Sun's 128-bit ZFS file system to ship this month

The Zettabyte wait is over

More than a year ago, Sun unleashed the idea of the Zettabyte File System (ZFS), and customers paid attention. A high-performance 128-bit file system that prevents data corruption and stretches across tons of systems? Sure. Why not.

Customers, however, have become concerned in recent months that ZFS was no more. Sun officials said relatively little about the product, and it didn't appear in Solaris 10 updates. So, a number of you wrote to us asking for an update on the software. Here it is.

Our phone taps at Sun have turned up some key ZFS information. First off, the software made it into the next version of Solaris's code base just this week. ZFS will stand as another feature in Solaris 11 or whatever Sun plans to call the next major version of its operating system.

In the meantime, customers will be able to grab ZFS from the Solaris Express program in two weeks time.

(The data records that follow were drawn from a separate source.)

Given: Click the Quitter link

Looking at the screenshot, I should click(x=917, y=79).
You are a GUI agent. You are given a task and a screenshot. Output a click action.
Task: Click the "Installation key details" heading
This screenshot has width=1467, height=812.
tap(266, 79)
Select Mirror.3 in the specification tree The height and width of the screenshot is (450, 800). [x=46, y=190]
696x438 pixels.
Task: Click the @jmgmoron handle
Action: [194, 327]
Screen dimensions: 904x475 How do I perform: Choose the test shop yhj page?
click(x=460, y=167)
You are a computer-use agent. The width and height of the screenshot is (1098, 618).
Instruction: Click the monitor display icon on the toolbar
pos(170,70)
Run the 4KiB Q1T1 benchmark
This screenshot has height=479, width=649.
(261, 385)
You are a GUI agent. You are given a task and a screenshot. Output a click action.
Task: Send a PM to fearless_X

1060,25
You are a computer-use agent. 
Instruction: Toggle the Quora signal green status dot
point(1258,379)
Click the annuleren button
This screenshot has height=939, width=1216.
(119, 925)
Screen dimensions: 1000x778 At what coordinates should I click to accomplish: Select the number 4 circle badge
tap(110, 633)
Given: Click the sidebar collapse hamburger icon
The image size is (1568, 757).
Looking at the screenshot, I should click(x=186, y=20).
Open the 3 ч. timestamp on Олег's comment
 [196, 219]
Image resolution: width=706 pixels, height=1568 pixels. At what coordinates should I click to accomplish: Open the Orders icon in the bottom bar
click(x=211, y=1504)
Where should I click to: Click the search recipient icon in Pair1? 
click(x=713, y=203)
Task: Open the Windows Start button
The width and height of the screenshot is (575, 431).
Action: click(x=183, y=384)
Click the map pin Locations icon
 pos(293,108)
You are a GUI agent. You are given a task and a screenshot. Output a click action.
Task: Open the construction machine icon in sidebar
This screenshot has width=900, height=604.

It's reasonably safe to assume that an OpenSolaris launch will follow.

So what does ZFS do?

Well, the software has been in development since July of 2001 and fits broadly into the virtualization technology category. Administrators can use ZFS to spread a common file system across numerous storage boxes, getting rid of volume and partitioning management and ending the need to grow and shrink individual file systems for certain applications. ZFS also has sophisticated checks for preventing data corruption, ways to improve I/O performance and of course 128-bit support. More technical information is available here.

A number of storage companies, both large and small, have extensive file system work going on in the efforts to deliver a "pool" of boxes to customers. Many, in fact, already claim to have solved this problem, as you can see here.

Just how well ZFS stacks up against these other products remains to be seen.

In its favor, however, is Sun's growing storage business. In the past, the company has struggled to find much interest for its storage gear. But, following the StorageTek acquisition, Sun now has one of the larger tape and disk businesses. This should let Sun make the ZFS pitch to plenty of large customers.